Graduate Studies in Medieval History
Located in the cultural heart of Los Angeles, USC offers graduate students an unusually large and diverse faculty in medieval history, a wide range of associated institutes and libraries, and a flexible curriculum.
- Faculty in Medieval History. Judith Bennett (medieval England, gender, women); Lisa Bitel (early medieval Europe, gender, religion); Jason Glenn (early medieval Europe), and Ramzi Rouighi (the medieval Mediterranean and Middle East). In addition, Dan Klerman in USC’s Law School (and cross-appointed in History) is an expert in medieval English law.
- Faculty in British and Irish History. All told, we have seven faculty at USC who work regularly in the archives of the four kingdoms of the British Isles: Judith Bennett and Lisa Bitel for medieval; Deborah Harkness and Cynthia Herrup for early modern; Dan Klerman for law; and Carole Shammas and Peter Mancall for the British Atlantic in the long eighteenth century. There are few universities in the U.S. these days that can boast such strong support for scholarship on Britain and Ireland.
- Faculty in Related Disciplines. Our students may also work with medieval faculty in other disciplines, including: David Albertson (medieval mysticism and theology); Carolyn Malone (medieval French art and architecture); Lori Meeks (medieval Buddhism and gender); Claudia Moatti (late antiquity and Latin literature); Megan Reid (medieval and modern Islam); David Rollo (English and Anglo-French literature); Kevin Van Bladel (literatures of the late antique and early medieval Middle East); and Ann Marie Yasin (late antique architecture, especially Christian).
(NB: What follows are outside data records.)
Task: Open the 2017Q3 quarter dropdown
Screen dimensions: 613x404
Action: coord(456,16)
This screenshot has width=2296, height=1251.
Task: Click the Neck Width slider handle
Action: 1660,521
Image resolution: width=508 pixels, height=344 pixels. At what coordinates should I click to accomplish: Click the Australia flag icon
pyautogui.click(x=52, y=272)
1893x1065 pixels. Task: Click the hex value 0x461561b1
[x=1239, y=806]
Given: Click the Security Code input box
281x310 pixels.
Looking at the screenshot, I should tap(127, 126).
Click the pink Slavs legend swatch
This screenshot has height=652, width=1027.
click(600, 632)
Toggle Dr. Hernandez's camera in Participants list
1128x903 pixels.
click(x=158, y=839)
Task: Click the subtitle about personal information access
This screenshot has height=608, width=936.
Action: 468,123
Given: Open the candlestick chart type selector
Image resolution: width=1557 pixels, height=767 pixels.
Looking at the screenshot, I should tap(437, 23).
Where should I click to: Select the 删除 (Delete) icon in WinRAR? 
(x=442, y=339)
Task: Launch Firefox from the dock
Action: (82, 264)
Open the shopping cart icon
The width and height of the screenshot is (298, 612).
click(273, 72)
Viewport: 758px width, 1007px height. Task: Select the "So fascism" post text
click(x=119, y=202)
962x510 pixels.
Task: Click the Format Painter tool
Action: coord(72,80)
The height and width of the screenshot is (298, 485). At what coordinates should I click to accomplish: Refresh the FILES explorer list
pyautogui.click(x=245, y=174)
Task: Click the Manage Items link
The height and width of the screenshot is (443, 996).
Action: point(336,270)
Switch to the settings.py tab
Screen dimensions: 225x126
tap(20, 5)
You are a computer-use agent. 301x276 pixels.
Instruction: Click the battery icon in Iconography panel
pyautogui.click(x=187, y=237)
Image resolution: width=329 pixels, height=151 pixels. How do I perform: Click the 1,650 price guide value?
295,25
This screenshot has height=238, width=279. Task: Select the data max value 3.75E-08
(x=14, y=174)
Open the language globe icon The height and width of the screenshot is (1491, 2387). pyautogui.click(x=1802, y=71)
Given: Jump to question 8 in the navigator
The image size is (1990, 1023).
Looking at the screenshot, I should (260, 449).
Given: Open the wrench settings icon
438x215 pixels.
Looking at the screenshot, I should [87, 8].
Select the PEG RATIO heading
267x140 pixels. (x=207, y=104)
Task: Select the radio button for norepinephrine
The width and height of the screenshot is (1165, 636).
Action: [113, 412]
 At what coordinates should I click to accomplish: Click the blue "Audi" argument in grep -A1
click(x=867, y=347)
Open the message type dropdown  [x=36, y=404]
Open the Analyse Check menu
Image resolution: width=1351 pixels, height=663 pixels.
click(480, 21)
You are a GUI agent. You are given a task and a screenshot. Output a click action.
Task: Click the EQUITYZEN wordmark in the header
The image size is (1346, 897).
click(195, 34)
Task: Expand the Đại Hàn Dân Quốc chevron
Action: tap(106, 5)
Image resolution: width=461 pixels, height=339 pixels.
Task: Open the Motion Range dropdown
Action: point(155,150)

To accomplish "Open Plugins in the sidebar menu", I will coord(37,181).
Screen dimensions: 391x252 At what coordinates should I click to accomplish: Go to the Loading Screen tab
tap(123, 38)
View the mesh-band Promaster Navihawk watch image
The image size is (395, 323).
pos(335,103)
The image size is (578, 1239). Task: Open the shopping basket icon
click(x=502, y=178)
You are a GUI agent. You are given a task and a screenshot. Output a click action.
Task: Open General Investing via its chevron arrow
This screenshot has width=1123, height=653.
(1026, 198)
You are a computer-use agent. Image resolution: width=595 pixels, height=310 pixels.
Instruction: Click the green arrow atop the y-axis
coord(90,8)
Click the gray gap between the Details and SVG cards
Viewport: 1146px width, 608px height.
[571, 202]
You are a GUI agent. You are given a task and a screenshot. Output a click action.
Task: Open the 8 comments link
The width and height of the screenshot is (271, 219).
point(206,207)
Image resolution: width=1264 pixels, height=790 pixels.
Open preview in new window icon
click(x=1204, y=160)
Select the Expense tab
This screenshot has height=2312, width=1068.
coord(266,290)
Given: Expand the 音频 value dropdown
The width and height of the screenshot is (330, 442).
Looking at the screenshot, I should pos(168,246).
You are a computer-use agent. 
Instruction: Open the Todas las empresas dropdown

- Faculty in other Premodern Histories. USC also boasts a large cadre of faculty who work in histories before 1700, many of them engaged in the history of women, gender, and sexuality. These faculty include not only Deborah Harkness and Cynthia Herrup for England but also Joan Piggott (medieval Japan), Maria Elena Martinez (colonial Mexico), Carole Shammas and Peter Mancall (early modern Atlantic World).
CENTERS AND INSTITUTES
- Monastic Matrix. This digital repertory for the study of Christian women in premodern Europe is housed at USC and directed by Lisa Bitel. Several graduate research assistants usually work on the project part-time, gaining thereby financial support, experience in collaborative research, and opportunities for digital publishing.
- Institute for British and Irish Studies. This USC institute draws together more than two dozen faculty. IBIS currently sponsors talks, a listserve, a postdoctoral fellowship, and a website (IBIS Links) that is the web’s premier clearinghouse for resources in British and Irish Studies.
- Center for Religion and Civic Culture. CRCC and its Interdiscipinary Research Group sponsors seminars, lectures, and graduate fellowships for projects related to religion.
- Center for Feminist Research. An independent research center, CFR sponsors seminars, lectures, and graduate funding for work on gender. History students may also opt to complete a Gender Studies Graduate Certificate as part of their course work in History.
- Early Modern Studies Institute. A joint venture of USC and the Huntington Library, EMSI supports research and scholarship on the premodern world. The Institute’s range is global, and although its dates run from 1450 to 1850, its programs regularly reach back to accommodate comfortably the last centuries of the Middle Ages.
- Los Angeles Area Resources. USC students take advantage of such local resources as the Huntington Library, with its premier collection of late medieval and early modern sources; the Clark Library, and the Getty Research Institute. Our sister institution UCLA offers our students not only additional courses (in, say, the Irish language or Byzantine history) but also participation in its Center for Medieval and Renaissance Studies. The Huntington Medieval Seminar meets three times a year, gathering faculty and graduate students from all California campuses for presentations of works in progress.
FINANCIAL SUPPORT. Most graduate students are supported by a 5-year package of funding, and we work hard to ensure that our students get funding beyond that, especially the external funding that is so critical in getting to archives (and also in building a professional profile).
CURRICULUM. Each fall, the faculty offer either History 505 (Studies in Early Medieval History) or 506 (Studies in Later Medieval History). These core courses ground graduate students in the field, and they can be repeated (thus, for example, a student can take History 505 with Professor Glenn and then repeat later with Professor Bitel). Each spring, one member of the graduate faculty usually offers a specific, topical version of History 605 (Seminar in Medieval European History). These seminars may also be repeated. This sequence of 505/506 and 605 forms the core curriculum for medieval graduate students; each student builds an individual program from this core. These individual programs must, of course, conform to the general Graduate Curriculum.